↓

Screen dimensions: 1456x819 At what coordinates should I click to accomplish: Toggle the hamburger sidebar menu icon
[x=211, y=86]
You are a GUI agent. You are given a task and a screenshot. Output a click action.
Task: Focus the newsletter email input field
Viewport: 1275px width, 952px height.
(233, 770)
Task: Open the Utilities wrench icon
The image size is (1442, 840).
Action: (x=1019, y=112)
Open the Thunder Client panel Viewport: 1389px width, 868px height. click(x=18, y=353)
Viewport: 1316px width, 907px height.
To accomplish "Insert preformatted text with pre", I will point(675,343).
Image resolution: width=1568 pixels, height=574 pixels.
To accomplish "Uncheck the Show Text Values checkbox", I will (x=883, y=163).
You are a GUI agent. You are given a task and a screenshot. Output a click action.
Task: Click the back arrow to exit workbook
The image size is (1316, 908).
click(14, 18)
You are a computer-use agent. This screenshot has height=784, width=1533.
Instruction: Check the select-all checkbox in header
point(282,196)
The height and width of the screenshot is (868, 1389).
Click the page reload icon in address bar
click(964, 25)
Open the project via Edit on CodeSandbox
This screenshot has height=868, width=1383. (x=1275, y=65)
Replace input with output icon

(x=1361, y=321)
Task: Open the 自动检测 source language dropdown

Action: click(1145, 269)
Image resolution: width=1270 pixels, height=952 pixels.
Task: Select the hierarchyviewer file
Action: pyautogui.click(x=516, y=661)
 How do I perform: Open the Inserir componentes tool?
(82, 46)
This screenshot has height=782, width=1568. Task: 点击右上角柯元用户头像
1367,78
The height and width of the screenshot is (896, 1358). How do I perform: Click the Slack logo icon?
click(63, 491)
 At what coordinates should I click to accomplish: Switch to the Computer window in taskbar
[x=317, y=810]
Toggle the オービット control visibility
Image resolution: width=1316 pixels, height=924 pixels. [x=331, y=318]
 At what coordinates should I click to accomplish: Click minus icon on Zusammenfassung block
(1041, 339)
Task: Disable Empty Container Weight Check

↑

> **Your instructions**:
Transcribe all of the records above without altering anything.

> **The completed task**:
Screen dimensions: 1456x819 At what coordinates should I click to accomplish: Toggle the hamburger sidebar menu icon
[x=211, y=86]
You are a GUI agent. You are given a task and a screenshot. Output a click action.
Task: Focus the newsletter email input field
Viewport: 1275px width, 952px height.
(233, 770)
Task: Open the Utilities wrench icon
The image size is (1442, 840).
Action: (x=1019, y=112)
Open the Thunder Client panel Viewport: 1389px width, 868px height. click(x=18, y=353)
Viewport: 1316px width, 907px height.
To accomplish "Insert preformatted text with pre", I will point(675,343).
Image resolution: width=1568 pixels, height=574 pixels.
To accomplish "Uncheck the Show Text Values checkbox", I will (x=883, y=163).
You are a GUI agent. You are given a task and a screenshot. Output a click action.
Task: Click the back arrow to exit workbook
The image size is (1316, 908).
click(14, 18)
You are a computer-use agent. This screenshot has height=784, width=1533.
Instruction: Check the select-all checkbox in header
point(282,196)
The height and width of the screenshot is (868, 1389).
Click the page reload icon in address bar
click(964, 25)
Open the project via Edit on CodeSandbox
This screenshot has height=868, width=1383. (x=1275, y=65)
Replace input with output icon

(x=1361, y=321)
Task: Open the 自动检测 source language dropdown

Action: click(1145, 269)
Image resolution: width=1270 pixels, height=952 pixels.
Task: Select the hierarchyviewer file
Action: pyautogui.click(x=516, y=661)
 How do I perform: Open the Inserir componentes tool?
(82, 46)
This screenshot has height=782, width=1568. Task: 点击右上角柯元用户头像
1367,78
The height and width of the screenshot is (896, 1358). How do I perform: Click the Slack logo icon?
click(63, 491)
 At what coordinates should I click to accomplish: Switch to the Computer window in taskbar
[x=317, y=810]
Toggle the オービット control visibility
Image resolution: width=1316 pixels, height=924 pixels. [x=331, y=318]
 At what coordinates should I click to accomplish: Click minus icon on Zusammenfassung block
(1041, 339)
Task: Disable Empty Container Weight Check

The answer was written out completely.